» **PROBLEM REQUIREMENTS**
Reproduce the records verbatim, starting at their first line and ending at the line that contains "at (669, 792).".
══════════
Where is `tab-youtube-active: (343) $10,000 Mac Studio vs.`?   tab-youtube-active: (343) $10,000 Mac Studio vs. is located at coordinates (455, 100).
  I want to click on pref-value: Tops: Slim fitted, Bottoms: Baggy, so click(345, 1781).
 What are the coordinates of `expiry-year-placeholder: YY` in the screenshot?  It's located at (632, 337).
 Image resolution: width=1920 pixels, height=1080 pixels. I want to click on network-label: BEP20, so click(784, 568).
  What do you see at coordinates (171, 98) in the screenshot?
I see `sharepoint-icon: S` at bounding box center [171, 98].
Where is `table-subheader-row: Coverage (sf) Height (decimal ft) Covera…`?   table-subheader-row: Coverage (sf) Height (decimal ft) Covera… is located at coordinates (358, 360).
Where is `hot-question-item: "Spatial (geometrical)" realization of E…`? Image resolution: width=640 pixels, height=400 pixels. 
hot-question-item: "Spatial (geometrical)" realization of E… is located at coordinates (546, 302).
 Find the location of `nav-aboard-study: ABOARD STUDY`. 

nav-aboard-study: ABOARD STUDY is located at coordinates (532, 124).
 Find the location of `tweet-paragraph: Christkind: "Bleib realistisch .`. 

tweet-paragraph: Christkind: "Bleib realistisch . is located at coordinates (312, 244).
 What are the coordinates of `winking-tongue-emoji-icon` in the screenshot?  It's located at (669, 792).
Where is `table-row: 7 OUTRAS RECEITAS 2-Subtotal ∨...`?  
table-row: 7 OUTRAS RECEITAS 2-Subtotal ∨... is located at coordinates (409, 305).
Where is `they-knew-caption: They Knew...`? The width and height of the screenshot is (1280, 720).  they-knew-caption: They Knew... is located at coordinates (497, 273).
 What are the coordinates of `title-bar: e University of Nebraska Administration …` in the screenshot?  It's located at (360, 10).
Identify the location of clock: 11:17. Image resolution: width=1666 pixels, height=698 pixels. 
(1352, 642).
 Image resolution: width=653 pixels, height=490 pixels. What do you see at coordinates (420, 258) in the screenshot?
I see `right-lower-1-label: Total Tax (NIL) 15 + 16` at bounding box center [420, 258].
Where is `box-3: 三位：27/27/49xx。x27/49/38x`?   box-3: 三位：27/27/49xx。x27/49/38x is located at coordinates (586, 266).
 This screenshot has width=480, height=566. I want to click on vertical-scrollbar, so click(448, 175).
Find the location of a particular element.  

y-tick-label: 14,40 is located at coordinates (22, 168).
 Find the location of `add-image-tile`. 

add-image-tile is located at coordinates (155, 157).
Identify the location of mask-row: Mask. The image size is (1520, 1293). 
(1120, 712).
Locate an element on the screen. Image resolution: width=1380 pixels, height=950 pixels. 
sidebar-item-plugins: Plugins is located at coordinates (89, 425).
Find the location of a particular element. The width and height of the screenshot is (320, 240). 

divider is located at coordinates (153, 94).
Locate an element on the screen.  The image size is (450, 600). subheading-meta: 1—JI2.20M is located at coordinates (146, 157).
══════════
» **EXERCISE RESPONSE**
Where is `tab-youtube-active: (343) $10,000 Mac Studio vs.`?   tab-youtube-active: (343) $10,000 Mac Studio vs. is located at coordinates (455, 100).
  I want to click on pref-value: Tops: Slim fitted, Bottoms: Baggy, so click(345, 1781).
 What are the coordinates of `expiry-year-placeholder: YY` in the screenshot?  It's located at (632, 337).
 Image resolution: width=1920 pixels, height=1080 pixels. I want to click on network-label: BEP20, so click(784, 568).
  What do you see at coordinates (171, 98) in the screenshot?
I see `sharepoint-icon: S` at bounding box center [171, 98].
Where is `table-subheader-row: Coverage (sf) Height (decimal ft) Covera…`?   table-subheader-row: Coverage (sf) Height (decimal ft) Covera… is located at coordinates (358, 360).
Where is `hot-question-item: "Spatial (geometrical)" realization of E…`? Image resolution: width=640 pixels, height=400 pixels. 
hot-question-item: "Spatial (geometrical)" realization of E… is located at coordinates (546, 302).
 Find the location of `nav-aboard-study: ABOARD STUDY`. 

nav-aboard-study: ABOARD STUDY is located at coordinates (532, 124).
 Find the location of `tweet-paragraph: Christkind: "Bleib realistisch .`. 

tweet-paragraph: Christkind: "Bleib realistisch . is located at coordinates (312, 244).
 What are the coordinates of `winking-tongue-emoji-icon` in the screenshot?  It's located at (669, 792).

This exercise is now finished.